The U.S. Army Signal Center at Fort Eisenhower is the largest communications training center in the world. The Savannah River Site near Augusta employs more than 13,000 workers. The Westinghouse Savannah River Company manages the site for the U.S. Department of Energy. The plant manufactured nuclear weapons during the cold war; its present mission is the cleanup of radioactive material.
Attractions
Augusta’s Masters Tournament attracts approximately 250,000 golf fans annually, bringing in approximately $36 million in city revenue. The city enjoys a rich array of cultural activities including ballet, opera, drama, choral societies, art galleries, and museums. The Georgia Arts Council rated the Augusta Symphony as the number one community orchestra in the state. The Augusta Museum of History and Historic Augusta won a Governor’s Award in the Humanities in 2001 and 2003, respectively, and the Morris Museum of Art houses a large collection of southern art.

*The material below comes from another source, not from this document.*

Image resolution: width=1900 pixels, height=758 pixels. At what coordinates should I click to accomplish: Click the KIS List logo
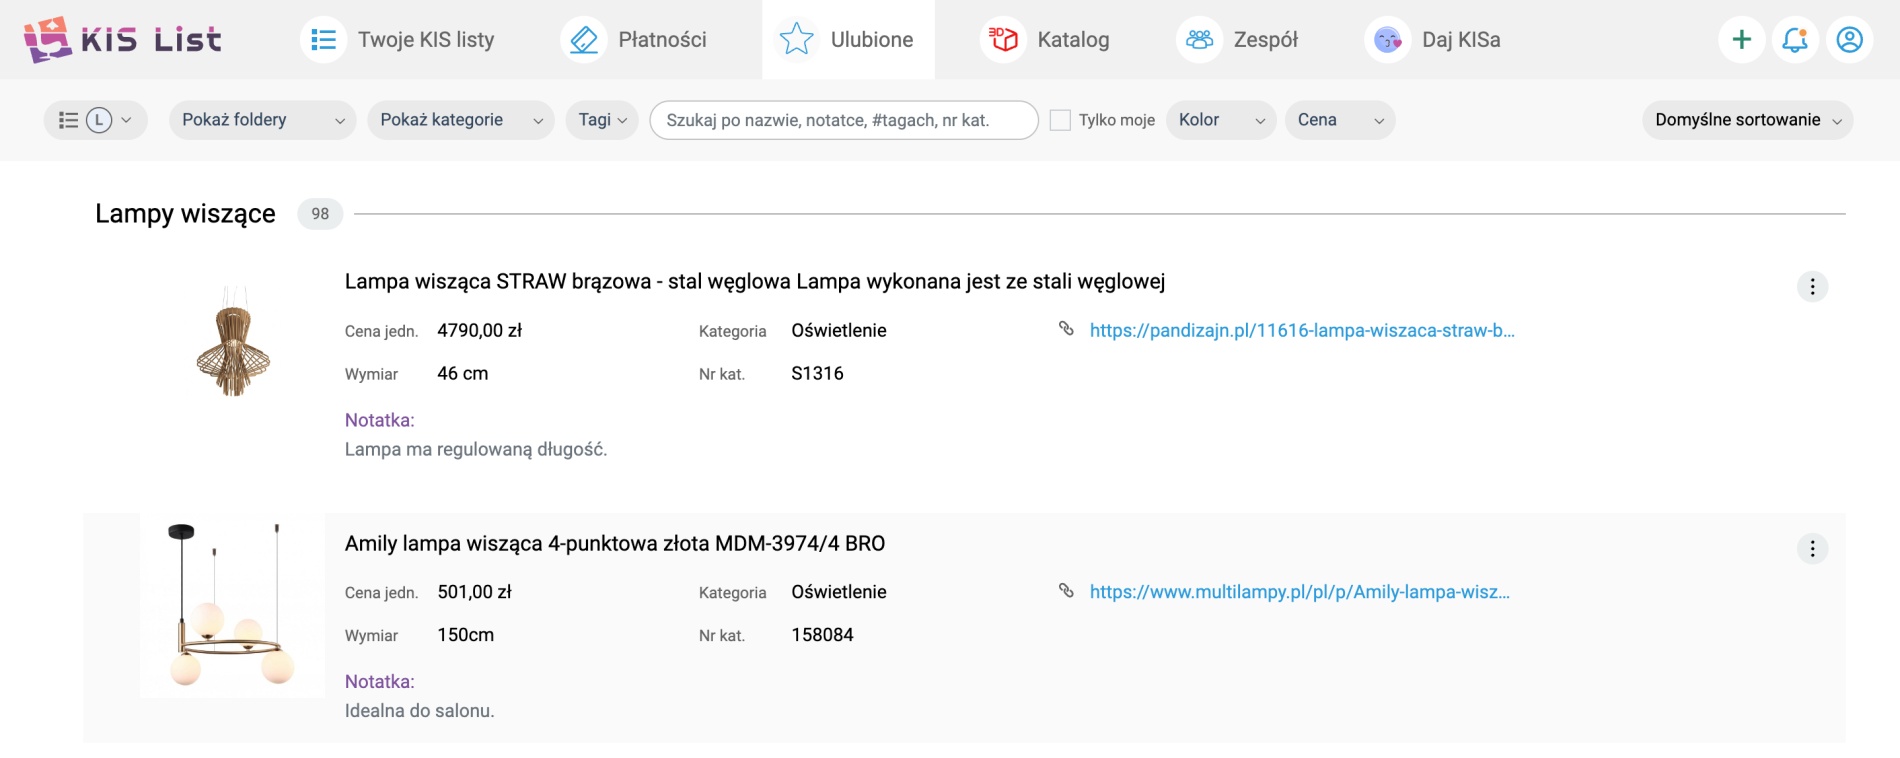point(122,40)
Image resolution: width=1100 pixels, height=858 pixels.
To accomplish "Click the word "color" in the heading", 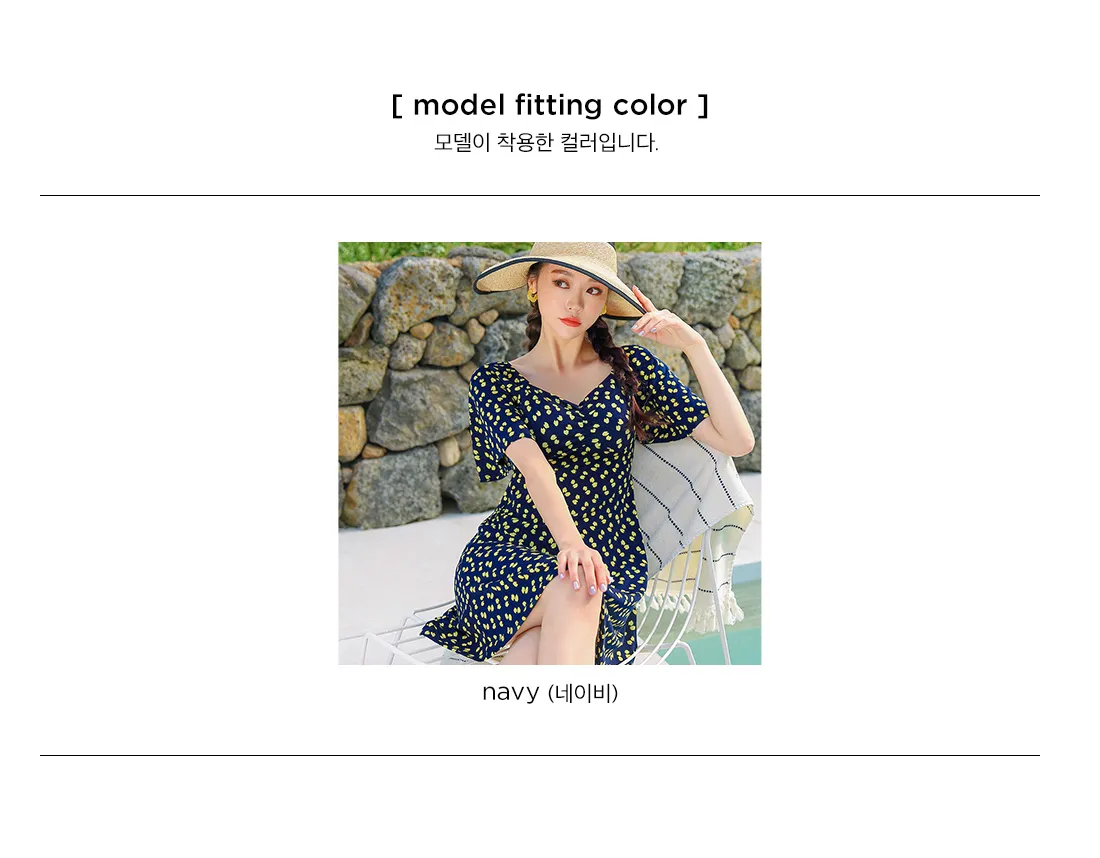I will [x=650, y=106].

The boyhood home of U.S. president Woodrow Wilson, who spent almost twelve years of his childhood (1858-70) in Augusta, has been preserved and restored. Other historic structures in Augusta include: Meadow Garden (ca. 1790), home of George Walton, signer of the Declaration of Independence; the 1797 Ezekiel Harris House; the Old Government House (1801); the original Medical College (1835), designed by Charles B. Cluskey; and the tall chimney of the Confederate Powder Works, the only permanent structure built by the Confederacy. Other popular attractions are the National Science Center’s Fort Discovery at the Riverwalk and the Augusta Gold and Gardens, home of the Georgia Golf Hall of Fame.
According to the 2020 census, the population of Augusta-Richmond County was 202,081, making it Georgia’s third largest city.